# Document extract
********************
Chiropractic Care for Mans Best Friend


Not only humans can benefit from the treatment options available from chiropractor, but animals will be able to benefit as well. At this point in time, horses and dogs are common treated by specially trained veterinarians who have also undergone a course of study in animal chiropractics. It is important to understand that treating an animal and treating a human with chiropractics are two entirely different approaches; thus, even the most gifted chiropractor with a human clientele will require additional training before beginning to treat animals. Another caveat to consider is the fact that for many humans chiropractic care is an alternative to established medicine, and many favor the use of holistic medicine as a whole. Yet for animals, veterinary care is a requirement that should not be negated in favor of chiropractic care. Instead, good chiropractic care can make a wonderful addition to the arsenal of tools available to your veterinarian!
********************
# Study material

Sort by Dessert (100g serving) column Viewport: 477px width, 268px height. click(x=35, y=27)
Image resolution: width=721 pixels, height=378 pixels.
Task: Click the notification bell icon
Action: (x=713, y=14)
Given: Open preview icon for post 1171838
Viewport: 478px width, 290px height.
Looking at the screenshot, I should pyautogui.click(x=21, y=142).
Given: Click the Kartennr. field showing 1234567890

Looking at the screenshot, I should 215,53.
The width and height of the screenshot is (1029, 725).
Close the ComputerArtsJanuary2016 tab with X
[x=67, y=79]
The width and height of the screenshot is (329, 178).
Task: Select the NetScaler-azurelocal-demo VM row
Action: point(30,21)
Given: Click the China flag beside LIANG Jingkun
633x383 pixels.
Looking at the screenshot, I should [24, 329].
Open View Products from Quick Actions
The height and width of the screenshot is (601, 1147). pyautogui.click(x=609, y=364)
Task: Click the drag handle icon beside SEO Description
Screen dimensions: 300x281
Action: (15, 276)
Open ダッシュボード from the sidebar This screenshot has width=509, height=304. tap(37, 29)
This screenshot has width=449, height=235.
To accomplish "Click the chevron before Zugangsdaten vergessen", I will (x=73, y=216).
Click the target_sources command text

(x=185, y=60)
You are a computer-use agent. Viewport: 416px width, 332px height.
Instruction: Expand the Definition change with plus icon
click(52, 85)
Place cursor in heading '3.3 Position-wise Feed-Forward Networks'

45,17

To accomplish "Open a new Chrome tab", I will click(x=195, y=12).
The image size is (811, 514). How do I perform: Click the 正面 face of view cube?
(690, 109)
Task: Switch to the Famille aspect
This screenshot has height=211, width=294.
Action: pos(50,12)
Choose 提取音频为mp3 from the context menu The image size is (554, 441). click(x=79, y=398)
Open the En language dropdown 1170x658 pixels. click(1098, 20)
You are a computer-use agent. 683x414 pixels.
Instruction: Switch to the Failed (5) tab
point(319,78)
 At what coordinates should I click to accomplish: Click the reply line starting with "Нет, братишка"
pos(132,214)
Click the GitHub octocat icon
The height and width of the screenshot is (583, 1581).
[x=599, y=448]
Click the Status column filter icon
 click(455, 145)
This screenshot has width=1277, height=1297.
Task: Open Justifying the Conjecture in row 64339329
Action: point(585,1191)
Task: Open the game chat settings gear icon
********************
# Task description
Print the entire text on chiropractic care for animals, unchanged.

# Task result
Chiropractic Care for Mans Best Friend


Not only humans can benefit from the treatment options available from chiropractor, but animals will be able to benefit as well. At this point in time, horses and dogs are common treated by specially trained veterinarians who have also undergone a course of study in animal chiropractics. It is important to understand that treating an animal and treating a human with chiropractics are two entirely different approaches; thus, even the most gifted chiropractor with a human clientele will require additional training before beginning to treat animals. Another caveat to consider is the fact that for many humans chiropractic care is an alternative to established medicine, and many favor the use of holistic medicine as a whole. Yet for animals, veterinary care is a requirement that should not be negated in favor of chiropractic care. Instead, good chiropractic care can make a wonderful addition to the arsenal of tools available to your veterinarian!